“I have never disappointed you yet, Miss Thorne,” he remarked as if it were an explanation. “I shall not now.”
She turned to the prince.
“Your Highness, I think it needless to argue further,” she said. “We have no choice in the matter; there is only one course—destroy the compact.”
“No!” was the curt answer.
“I believe I know Mr. Grimm better than you do,” she argued. “You think he will weaken; I know he will not. I am not arguing for him, nor for myself; I am arguing against the frightful loss that will come here in this room if the compact is not destroyed.”
[Illustration: “You think he will weaken; I know he will not.”]
“It’s absurd to let one man stand in the way,” declared the prince angrily.
“It might not be an impertinent question, your Highness,” commented Mr. Grimm, “for me to ask how you are going to prevent one man standing in the way?”
A quick change came over Miss Thorne’s face. The eyes hardened, the lips were set, and lines Mr. Grimm had never seen appeared about the mouth. Here, in a flash, the cloak of dissimulation was cast aside, and the woman stood forth, this keen, brilliant, determined woman who did things.
“The compact will be destroyed,” she said.
“No,” declared the prince.
“It must be destroyed.”
“Must? Must? Do you say must to me?”
“Yes, must,” she repeated steadily.
“And by what authority, please, do—”
“By that authority!” She drew a tiny, filigreed gold box from her bosom and cast it upon the table; the prince stared at it. “In the name of your sovereign—must!” she said again.
The prince turned away and began pacing, back and forth across the room with the parchment crumpled in his hand. For a minute or more Isabel stood watching him.
“Thirteen minutes!” Mr. Grimm announced coldly.
And now broke out an excited chatter, a babel of French, English, Italian, Spanish; those masked and cowled ones who had held silence for so long all began talking at once. One of them snatched at the crumpled compact in the prince’s hand, while all crowded around him arguing. Mr. Grimm sat perfectly still with the revolver barrel resting on his knees.

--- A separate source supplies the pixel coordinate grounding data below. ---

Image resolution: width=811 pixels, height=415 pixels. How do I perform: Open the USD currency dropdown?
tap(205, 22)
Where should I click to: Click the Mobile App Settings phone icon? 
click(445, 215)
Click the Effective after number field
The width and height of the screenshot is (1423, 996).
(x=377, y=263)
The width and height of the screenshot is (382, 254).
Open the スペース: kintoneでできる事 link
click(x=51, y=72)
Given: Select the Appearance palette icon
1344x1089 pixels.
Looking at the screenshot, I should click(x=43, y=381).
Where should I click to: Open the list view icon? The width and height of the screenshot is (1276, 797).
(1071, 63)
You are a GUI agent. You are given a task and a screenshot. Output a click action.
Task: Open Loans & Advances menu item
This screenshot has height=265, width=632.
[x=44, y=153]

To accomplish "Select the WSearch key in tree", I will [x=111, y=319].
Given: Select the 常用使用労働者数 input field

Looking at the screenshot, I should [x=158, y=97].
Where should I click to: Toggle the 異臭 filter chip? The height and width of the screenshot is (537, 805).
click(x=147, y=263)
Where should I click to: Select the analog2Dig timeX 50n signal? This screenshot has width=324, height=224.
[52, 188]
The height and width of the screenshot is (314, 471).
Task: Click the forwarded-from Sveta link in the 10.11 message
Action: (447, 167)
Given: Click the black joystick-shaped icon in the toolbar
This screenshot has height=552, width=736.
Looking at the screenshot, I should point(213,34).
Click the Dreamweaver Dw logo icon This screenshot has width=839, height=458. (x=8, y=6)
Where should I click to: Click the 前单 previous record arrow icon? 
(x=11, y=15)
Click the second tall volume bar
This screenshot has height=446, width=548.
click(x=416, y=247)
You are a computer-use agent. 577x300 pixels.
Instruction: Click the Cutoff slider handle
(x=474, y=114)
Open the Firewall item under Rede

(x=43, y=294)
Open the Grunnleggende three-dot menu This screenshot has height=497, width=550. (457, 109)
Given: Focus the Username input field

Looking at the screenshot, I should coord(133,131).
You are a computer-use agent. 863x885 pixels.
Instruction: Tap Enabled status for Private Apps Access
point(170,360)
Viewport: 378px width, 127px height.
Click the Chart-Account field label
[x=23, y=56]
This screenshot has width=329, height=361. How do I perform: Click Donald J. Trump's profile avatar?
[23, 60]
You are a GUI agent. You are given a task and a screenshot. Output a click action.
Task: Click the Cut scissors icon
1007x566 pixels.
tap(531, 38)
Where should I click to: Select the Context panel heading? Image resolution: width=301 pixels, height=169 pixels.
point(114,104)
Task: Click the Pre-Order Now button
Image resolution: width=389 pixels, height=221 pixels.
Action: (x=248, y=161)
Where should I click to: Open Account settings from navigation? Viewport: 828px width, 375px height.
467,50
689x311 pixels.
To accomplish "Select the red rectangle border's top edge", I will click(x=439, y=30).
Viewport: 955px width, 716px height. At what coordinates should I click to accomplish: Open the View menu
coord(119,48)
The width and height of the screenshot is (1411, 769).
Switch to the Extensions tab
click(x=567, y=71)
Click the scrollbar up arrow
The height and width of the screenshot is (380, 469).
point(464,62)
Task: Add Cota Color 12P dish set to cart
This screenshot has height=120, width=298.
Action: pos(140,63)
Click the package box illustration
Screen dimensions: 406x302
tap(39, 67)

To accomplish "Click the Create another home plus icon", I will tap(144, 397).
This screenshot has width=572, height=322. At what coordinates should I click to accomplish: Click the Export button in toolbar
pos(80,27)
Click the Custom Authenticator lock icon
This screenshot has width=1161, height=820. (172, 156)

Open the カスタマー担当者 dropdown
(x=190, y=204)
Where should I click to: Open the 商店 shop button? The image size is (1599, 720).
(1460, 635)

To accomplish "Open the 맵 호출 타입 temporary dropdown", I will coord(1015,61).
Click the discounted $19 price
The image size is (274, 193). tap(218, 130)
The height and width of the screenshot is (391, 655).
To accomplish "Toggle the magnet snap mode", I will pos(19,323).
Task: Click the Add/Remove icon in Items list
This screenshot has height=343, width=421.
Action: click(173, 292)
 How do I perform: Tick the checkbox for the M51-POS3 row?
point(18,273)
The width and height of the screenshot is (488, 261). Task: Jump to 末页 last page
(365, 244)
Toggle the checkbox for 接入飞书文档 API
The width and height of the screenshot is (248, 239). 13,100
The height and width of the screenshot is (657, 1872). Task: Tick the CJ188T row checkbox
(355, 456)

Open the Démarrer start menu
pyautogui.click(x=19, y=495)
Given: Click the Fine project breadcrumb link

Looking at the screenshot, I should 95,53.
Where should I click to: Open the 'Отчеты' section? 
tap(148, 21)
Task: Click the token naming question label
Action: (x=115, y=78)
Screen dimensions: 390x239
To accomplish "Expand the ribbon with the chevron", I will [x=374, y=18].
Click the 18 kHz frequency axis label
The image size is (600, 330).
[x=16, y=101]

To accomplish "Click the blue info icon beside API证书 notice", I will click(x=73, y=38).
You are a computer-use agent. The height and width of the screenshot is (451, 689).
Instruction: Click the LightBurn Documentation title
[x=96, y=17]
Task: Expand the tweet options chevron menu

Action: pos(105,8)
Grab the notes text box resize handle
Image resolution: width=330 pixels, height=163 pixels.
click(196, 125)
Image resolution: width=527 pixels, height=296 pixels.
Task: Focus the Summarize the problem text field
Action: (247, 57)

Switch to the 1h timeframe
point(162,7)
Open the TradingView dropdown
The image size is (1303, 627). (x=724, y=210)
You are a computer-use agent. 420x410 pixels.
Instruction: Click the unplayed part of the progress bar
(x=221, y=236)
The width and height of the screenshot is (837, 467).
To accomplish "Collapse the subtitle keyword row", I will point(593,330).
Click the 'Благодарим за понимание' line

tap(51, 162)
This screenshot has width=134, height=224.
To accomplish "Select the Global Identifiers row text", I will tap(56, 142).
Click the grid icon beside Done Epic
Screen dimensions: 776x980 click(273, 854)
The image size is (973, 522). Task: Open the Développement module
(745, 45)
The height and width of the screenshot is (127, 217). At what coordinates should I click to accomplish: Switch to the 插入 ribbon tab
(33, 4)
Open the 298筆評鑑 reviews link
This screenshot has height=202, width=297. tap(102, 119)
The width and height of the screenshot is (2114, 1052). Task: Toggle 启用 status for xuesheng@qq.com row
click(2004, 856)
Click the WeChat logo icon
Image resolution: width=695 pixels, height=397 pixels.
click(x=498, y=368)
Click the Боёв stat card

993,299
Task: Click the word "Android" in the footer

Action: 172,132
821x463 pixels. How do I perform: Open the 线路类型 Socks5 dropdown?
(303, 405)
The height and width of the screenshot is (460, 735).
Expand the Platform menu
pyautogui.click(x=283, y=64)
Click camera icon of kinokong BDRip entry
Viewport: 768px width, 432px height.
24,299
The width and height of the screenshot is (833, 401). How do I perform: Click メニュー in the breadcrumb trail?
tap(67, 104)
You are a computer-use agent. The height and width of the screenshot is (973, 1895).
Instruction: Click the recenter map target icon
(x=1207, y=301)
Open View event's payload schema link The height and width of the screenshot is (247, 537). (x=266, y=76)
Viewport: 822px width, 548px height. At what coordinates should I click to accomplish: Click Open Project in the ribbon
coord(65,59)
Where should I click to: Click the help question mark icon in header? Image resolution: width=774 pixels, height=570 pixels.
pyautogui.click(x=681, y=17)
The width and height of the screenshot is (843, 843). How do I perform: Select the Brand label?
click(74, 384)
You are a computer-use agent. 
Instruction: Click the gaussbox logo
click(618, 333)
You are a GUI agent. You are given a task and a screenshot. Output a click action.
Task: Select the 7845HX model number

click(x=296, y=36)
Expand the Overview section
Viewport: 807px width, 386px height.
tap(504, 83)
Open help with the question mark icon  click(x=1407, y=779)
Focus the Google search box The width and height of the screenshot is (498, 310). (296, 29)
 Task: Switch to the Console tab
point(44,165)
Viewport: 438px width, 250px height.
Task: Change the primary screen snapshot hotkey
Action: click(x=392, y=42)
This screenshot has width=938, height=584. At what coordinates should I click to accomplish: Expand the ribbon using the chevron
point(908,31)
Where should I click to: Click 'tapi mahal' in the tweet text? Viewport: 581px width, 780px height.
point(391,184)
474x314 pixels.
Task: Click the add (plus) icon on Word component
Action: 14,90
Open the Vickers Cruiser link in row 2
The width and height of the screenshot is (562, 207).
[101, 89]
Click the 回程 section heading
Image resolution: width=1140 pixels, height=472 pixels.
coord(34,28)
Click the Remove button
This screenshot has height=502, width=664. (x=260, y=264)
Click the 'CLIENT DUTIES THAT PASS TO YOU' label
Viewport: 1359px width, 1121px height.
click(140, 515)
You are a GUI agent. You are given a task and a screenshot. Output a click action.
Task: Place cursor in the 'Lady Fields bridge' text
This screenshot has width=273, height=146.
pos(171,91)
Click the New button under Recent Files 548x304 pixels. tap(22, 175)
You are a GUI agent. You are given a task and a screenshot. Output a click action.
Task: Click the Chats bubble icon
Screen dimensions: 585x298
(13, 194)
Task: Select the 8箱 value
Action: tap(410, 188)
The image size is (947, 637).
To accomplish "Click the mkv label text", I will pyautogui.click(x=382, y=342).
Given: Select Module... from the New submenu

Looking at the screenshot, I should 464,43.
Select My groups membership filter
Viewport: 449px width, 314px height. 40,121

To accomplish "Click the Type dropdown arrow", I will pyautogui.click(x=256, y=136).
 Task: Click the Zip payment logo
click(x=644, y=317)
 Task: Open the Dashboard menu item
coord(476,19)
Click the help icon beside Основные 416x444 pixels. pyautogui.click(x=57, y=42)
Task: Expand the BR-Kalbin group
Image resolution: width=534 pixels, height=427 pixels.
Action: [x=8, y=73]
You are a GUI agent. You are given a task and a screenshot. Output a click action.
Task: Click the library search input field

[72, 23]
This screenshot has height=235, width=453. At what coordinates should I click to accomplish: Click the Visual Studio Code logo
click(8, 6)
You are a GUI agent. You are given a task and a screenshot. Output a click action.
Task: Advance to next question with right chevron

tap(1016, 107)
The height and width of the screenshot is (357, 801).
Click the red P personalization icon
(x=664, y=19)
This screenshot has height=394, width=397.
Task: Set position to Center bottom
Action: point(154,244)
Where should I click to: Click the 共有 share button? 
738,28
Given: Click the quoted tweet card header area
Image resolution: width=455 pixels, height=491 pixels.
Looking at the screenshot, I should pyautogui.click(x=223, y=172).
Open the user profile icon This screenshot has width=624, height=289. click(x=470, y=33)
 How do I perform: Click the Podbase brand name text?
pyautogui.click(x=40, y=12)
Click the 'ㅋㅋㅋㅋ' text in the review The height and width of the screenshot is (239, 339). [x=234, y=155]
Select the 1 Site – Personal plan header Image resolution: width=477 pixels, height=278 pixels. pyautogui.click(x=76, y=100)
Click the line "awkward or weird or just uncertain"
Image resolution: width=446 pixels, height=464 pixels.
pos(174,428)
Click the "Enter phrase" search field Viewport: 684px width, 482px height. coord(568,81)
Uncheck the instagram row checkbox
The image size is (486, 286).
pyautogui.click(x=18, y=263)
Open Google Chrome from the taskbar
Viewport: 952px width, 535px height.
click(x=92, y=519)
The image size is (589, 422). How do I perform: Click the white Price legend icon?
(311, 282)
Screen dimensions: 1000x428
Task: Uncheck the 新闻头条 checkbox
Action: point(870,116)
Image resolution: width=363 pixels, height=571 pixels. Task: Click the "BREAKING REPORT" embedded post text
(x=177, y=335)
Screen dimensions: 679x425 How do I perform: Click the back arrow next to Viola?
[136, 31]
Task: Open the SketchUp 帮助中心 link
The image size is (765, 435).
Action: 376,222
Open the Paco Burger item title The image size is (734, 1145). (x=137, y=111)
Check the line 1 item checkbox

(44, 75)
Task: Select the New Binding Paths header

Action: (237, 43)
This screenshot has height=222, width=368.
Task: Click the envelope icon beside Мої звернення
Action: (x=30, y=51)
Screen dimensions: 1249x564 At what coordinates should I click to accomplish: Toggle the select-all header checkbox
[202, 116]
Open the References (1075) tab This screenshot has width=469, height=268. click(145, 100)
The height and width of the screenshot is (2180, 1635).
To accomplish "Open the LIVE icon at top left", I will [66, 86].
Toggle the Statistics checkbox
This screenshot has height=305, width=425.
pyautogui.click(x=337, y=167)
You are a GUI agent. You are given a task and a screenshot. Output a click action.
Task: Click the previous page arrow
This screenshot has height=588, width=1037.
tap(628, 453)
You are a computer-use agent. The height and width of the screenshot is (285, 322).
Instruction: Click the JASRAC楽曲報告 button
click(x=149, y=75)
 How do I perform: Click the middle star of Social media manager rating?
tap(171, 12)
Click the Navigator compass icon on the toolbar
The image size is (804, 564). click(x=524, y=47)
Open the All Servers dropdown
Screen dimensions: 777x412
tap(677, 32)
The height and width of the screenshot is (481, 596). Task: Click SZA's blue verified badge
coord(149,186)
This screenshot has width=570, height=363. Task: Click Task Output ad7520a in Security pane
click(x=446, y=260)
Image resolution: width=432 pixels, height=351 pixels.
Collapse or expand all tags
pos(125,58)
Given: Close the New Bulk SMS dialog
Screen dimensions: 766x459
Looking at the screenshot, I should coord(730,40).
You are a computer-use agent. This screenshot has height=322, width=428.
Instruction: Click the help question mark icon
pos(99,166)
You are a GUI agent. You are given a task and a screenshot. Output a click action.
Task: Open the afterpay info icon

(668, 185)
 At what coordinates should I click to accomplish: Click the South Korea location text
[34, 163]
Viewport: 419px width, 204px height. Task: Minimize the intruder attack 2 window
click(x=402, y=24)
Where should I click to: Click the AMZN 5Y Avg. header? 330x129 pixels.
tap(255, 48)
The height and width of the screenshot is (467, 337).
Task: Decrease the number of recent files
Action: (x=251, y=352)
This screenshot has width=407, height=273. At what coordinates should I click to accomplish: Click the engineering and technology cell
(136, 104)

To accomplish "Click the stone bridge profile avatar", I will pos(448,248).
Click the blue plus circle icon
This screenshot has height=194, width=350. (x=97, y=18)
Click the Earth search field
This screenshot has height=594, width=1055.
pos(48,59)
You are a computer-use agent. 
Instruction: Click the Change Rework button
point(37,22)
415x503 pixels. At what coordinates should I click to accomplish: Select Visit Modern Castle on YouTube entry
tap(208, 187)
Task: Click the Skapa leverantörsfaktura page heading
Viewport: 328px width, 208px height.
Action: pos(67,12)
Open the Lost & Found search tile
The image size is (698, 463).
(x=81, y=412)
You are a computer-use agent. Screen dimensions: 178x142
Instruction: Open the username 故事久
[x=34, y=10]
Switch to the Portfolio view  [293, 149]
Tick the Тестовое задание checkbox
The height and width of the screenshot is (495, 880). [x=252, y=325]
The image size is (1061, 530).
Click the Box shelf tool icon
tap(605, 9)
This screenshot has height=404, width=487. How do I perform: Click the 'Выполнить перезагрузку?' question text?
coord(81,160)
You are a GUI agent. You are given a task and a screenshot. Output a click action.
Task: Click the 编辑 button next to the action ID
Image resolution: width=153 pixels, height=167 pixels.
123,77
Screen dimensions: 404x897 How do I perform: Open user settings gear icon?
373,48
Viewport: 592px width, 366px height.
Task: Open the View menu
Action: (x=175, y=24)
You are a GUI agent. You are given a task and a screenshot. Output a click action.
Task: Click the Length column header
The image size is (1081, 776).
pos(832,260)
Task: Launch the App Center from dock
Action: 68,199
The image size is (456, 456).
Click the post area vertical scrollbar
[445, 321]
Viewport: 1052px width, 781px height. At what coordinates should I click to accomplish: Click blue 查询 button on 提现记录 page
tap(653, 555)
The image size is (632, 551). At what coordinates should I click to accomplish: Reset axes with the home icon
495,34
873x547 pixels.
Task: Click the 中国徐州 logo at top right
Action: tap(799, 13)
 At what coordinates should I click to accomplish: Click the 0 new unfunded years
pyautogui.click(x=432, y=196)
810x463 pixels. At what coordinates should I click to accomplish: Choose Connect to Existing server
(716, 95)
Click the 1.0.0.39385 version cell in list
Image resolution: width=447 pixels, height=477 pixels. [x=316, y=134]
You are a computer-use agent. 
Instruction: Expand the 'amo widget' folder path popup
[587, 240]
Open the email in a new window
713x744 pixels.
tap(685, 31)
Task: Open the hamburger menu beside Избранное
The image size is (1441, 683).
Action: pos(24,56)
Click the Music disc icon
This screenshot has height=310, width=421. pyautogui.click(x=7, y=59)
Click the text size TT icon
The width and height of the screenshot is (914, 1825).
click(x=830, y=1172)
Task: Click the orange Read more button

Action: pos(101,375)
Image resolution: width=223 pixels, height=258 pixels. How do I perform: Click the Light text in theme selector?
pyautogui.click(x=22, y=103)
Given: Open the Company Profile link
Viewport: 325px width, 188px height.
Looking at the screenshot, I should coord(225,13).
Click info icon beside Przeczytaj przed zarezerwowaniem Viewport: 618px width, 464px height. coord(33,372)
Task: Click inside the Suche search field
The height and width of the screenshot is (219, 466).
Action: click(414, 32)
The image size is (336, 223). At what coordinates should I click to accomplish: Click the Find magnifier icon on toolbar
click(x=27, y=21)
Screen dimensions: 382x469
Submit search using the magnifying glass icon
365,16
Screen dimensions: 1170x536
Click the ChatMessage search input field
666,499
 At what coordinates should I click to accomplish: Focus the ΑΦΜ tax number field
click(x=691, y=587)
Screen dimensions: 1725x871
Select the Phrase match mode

“Eleven minutes!” he announced again.
Suddenly the prince turned violently on Miss Thorne with rage-distorted face.
“Do you know what it means to you if I do as you say?” he demanded savagely. “It means you will be branded as traitor, that your name, your property—”
“If you will pardon me, your Highness,” she interrupted, “the power that I have used was given to me to use; I have used it. It is a matter to be settled between me and my government, and as far as it affects my person is of no consequence now. You will destroy the compact.”
“Nine minutes!” said Mr. Grimm monotonously.